Pub Date: Aug. 21st, 2007
ISBN: 978-0-7432-4712-2
Publisher: Simon & Schuster

A New York Times reporter considers the case (and the significance) of a unique sign language that has emerged among the many congenitally deaf denizens of an isolated Bedouin village in northern Israel.

Fox struggled to convince an international team of linguists to allow her even limited access to their research site. (Accordingly, the author has altered many identifying details.) She agreed to numerous limitations on her reporting (she could not, for example, interact with the residents in anything but a casual, polite way), and she was on site for only a short time. But she interviewed the principal researchers on numerous occasions, visited them at conferences and spent years studying the acquisition and development of languages—signed and spoken. (Her long list of scholarly references and her many pages of endnotes testify silently to her assiduity.) The chapters alternate between leisurely, amiable narratives of her visits to the village (where the researchers present slide shows featuring objects and actions and ask the villagers to sign appropriately) and long discursive (and often dense) discussions of the relevant history and scholarship. This approach sometimes gives her text a schizophrenic character.
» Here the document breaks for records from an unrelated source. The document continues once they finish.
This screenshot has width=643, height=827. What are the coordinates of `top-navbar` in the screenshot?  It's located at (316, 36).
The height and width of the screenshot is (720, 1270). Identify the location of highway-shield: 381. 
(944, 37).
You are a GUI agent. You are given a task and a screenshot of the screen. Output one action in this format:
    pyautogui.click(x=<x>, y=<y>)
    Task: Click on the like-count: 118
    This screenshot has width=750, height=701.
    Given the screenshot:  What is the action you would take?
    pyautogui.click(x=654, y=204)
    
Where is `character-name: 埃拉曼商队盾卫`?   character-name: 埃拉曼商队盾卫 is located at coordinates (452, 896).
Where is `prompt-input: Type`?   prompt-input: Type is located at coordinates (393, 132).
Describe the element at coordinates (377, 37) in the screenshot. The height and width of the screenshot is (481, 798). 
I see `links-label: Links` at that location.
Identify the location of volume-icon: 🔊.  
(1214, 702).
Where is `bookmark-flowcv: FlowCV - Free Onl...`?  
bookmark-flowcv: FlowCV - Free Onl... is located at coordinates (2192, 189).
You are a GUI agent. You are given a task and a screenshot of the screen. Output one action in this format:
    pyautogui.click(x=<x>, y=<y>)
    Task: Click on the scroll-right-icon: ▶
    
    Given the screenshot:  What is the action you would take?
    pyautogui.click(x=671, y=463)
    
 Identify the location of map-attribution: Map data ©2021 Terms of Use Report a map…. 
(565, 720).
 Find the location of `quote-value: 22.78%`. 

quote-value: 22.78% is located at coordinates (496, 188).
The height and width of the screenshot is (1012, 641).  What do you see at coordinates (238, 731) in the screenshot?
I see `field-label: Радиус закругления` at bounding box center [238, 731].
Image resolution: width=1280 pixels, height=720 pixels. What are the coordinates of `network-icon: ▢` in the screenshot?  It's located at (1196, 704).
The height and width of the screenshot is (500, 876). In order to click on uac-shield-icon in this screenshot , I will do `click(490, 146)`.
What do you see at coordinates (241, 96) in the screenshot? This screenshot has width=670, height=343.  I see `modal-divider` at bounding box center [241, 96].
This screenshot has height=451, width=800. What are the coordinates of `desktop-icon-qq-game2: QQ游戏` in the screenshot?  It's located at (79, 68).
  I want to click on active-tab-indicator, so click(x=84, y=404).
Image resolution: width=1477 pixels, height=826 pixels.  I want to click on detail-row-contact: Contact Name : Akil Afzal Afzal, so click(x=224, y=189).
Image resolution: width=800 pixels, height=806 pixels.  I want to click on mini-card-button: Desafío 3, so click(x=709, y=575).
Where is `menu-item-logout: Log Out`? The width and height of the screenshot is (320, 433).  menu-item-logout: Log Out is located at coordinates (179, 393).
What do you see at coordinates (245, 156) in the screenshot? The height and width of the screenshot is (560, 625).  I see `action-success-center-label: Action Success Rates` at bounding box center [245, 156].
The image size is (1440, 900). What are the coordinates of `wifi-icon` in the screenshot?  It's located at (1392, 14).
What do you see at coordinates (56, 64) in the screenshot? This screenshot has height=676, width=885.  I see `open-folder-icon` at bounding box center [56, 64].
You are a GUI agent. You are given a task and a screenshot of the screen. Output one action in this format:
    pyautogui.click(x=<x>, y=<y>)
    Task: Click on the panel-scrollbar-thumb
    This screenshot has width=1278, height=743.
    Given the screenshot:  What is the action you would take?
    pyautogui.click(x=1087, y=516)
Fox has an appealing voice, and she is best when discussing issues of the most immediate relevance to the village. She describes the people, samples the food, notes the architecture, the customs, the oddities (T-shirts bearing contemporary Western messages). In more academic-minded sections, she discusses the differences between spoken and spatial grammar, revealing a complexity in the latter that will surprise many readers, and summarizes the recent research exploring the differing areas of the brain devoted to spoken and signed language.

A smooth narrative sometimes slowed by academic writing.